Using permaculture ethics & design principles to transform an old energy guzzling bungalow into a showcase of sustainable design. It's about energy cycling, building community, self-reliance,creatively using & reusing materials... all without spending heaps of money.

Saturday, December 5, 2009

Vandalism

Principle 4: Apply self-regulation and accept feedback

I believe that I have had a pretty good run when it comes to vandalism. The house was empty for about six months before I really started working on the site. During that time the house was broken into once and the place was smashed up a bit. A glass pane broken, some walls and cupboards damaged, a door broken... I reported it to the police and spoke to my neighbours. I also left a note for any unwelcomed guests, suggesting that they find something else to do, and that the property was being watched.
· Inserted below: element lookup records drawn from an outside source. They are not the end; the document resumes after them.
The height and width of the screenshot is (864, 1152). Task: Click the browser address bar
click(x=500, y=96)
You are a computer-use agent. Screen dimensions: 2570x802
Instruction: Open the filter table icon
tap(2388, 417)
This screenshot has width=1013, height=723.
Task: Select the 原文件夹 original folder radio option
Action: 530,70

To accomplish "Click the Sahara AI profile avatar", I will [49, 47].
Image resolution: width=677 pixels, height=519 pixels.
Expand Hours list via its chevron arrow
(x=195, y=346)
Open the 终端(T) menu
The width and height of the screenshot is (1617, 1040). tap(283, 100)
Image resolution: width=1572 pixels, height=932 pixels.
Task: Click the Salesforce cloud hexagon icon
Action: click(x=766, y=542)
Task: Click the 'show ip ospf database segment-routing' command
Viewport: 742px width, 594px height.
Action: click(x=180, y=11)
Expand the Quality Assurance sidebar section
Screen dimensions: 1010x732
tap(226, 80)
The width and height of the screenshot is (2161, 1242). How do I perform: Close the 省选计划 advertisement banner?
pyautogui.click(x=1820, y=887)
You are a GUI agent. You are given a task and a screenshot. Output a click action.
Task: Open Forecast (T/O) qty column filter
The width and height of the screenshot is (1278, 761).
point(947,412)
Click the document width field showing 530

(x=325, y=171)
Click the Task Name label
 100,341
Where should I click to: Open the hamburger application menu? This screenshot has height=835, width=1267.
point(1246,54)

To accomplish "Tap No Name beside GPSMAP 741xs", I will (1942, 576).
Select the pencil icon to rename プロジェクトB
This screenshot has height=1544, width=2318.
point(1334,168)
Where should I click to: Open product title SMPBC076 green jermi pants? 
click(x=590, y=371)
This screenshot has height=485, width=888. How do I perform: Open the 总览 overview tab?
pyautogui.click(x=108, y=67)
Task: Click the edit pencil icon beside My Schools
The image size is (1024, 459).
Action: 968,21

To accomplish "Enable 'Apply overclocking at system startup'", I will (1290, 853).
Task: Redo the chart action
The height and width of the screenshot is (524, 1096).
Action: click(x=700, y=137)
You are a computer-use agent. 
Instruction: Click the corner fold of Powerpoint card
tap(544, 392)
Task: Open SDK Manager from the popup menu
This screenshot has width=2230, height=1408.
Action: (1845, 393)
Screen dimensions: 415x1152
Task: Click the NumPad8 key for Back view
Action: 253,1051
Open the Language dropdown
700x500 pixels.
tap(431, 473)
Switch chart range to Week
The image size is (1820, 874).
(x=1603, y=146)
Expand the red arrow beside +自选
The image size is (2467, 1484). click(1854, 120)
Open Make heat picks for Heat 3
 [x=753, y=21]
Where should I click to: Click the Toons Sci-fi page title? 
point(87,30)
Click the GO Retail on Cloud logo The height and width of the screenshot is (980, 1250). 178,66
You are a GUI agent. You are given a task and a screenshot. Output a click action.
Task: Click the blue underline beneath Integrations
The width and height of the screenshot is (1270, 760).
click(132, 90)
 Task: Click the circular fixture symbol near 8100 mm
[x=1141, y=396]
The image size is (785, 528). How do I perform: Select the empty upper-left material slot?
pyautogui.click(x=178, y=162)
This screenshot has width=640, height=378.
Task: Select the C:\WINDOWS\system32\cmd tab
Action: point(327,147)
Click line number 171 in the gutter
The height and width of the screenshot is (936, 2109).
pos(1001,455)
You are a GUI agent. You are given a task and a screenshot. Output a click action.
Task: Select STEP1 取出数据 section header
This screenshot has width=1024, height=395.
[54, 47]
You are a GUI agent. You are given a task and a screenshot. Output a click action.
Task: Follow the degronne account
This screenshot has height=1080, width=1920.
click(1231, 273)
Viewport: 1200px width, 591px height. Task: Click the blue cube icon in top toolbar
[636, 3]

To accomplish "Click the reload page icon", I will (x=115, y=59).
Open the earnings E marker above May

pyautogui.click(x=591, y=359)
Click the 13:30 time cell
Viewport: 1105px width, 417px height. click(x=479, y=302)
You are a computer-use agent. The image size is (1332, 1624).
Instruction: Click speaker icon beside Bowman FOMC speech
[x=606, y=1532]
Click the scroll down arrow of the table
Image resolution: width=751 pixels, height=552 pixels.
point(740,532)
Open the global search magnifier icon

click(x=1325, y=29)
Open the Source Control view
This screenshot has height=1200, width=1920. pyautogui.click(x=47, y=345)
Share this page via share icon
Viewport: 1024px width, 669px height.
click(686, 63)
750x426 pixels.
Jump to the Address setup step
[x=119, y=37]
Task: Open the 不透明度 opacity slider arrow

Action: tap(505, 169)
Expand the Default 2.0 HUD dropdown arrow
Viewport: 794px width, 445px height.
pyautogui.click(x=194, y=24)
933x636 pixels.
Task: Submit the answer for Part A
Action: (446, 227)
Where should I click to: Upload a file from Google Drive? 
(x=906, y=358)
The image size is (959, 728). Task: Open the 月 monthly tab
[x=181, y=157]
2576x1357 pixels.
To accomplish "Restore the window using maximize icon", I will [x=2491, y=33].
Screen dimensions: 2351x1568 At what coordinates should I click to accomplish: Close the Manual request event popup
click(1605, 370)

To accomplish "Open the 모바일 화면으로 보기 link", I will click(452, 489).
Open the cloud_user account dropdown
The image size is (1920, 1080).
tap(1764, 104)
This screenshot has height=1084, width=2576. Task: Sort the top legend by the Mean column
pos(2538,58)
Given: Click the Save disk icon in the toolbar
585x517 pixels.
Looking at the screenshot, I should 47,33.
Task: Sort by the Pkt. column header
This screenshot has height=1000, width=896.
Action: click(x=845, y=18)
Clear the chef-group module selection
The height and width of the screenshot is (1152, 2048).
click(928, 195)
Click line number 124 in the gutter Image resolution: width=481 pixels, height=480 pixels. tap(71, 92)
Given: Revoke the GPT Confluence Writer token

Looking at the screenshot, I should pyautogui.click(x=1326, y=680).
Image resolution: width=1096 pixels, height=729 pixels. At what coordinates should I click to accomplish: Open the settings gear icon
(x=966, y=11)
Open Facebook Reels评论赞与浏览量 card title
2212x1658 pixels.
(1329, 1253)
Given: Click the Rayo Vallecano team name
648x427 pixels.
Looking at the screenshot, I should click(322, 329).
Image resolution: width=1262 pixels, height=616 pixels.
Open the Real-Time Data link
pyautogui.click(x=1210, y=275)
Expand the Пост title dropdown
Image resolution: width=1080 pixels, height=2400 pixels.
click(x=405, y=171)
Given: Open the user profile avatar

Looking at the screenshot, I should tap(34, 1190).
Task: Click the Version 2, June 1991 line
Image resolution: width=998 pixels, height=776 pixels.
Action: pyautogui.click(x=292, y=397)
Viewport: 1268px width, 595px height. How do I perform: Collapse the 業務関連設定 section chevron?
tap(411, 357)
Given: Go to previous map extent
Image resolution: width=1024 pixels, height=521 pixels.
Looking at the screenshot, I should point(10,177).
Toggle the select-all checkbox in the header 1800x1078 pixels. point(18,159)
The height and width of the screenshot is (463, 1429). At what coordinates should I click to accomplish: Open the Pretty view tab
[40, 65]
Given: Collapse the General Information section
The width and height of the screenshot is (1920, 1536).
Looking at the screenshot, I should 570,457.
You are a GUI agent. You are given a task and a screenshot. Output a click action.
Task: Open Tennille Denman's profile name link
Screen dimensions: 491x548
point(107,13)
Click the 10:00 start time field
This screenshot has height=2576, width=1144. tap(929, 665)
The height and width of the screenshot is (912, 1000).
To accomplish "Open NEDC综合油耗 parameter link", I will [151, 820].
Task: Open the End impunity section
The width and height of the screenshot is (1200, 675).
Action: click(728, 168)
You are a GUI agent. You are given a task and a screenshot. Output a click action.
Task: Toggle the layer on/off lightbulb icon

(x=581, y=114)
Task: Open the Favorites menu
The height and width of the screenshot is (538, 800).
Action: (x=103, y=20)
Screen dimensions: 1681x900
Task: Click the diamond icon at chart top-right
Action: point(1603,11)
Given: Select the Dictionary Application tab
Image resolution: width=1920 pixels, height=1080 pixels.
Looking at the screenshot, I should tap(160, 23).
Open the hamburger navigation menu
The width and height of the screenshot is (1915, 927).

Kitchen cupboard kicked in and wall damaged by vandals in November 2008

I have made an effort to greet people as they walk past, and speak to people who show an interest in what were are doing here. There has been some fantasitc feedback - 99% of it positive. Since I have been on site regularly, and engaging with the locals, nothing has been damaged and nothing stolen.
After the cladding went up I noticed a couple of plums thrown against the wall, but didn't think much of it. Then today I got a call from Chris (from Chris's Timber), whom I bought building materials from, telling me about some vandalism. Anxiously I visited the site to find graffiti plastered across the front of the house. It seems that not everyone likes to see something different.
Fortunately nothing seems to have gone missing, except for a can of spray paint (silly of me to leave it there). Again I reported it to the police, gave them the spray paint lid with fingerprints on it (which may help identify who did it) and spoke to some neighbours. We are not far away from getting the house to lock-up. That's a priority for me now.
In resolving the current problem (graffiti) I found a suggestion on WikiAnswers that I use regular oven cleaner to remove it. Other suggestions include lacquer remover, kerosene and WD40. Interestingly, colorbond is coated with a layer of 'grease/oil' to protect it during transportation - and the surface it is said to be almost impossible to get paint to stick to. Maybe it's not as bad as what I first thought... I'll test it out and see what happens.


Vandalism on south wall, facing street 


Vandalism on west entry wall

UPDATE
8th December 2009 - I managed to clean the whole lot off! Using lacquer remover initially (which was a bit harsh) and later methylated spirits. It took about 2 hours. Looks almost as good as new.
10th December 2009 - The incident made it into the local newspaper.



3 comments:

Chris said...

It's not a nice feeling when someone seeks to destroy something you've created with your own hands.

We used to have regular vandals when we lived in town, pulling palings off our front fence.

At least you can go on to do better things, like building with your hands again. They couldn't even bring their own can of spray paint to vandalise your home, LOL.

Best of luck with the clean up and getting the house to lock up. :)

Anonymous said...

Got to be a teenager.

No doubt a local.

I'm sue they will come back to the scene of the crime.

Make sure you snarl at every kid who walks past just incase it's them.

I the meantime I'd try WD40 apparently it fixes everything.

Good luck, Jeff.

Gina said...

My heart goes out to you; I can imagine how you felt. To a sensitive person, that feels very personal, a violation of sorts.

The problem is universal and I don't think it's been studied enough.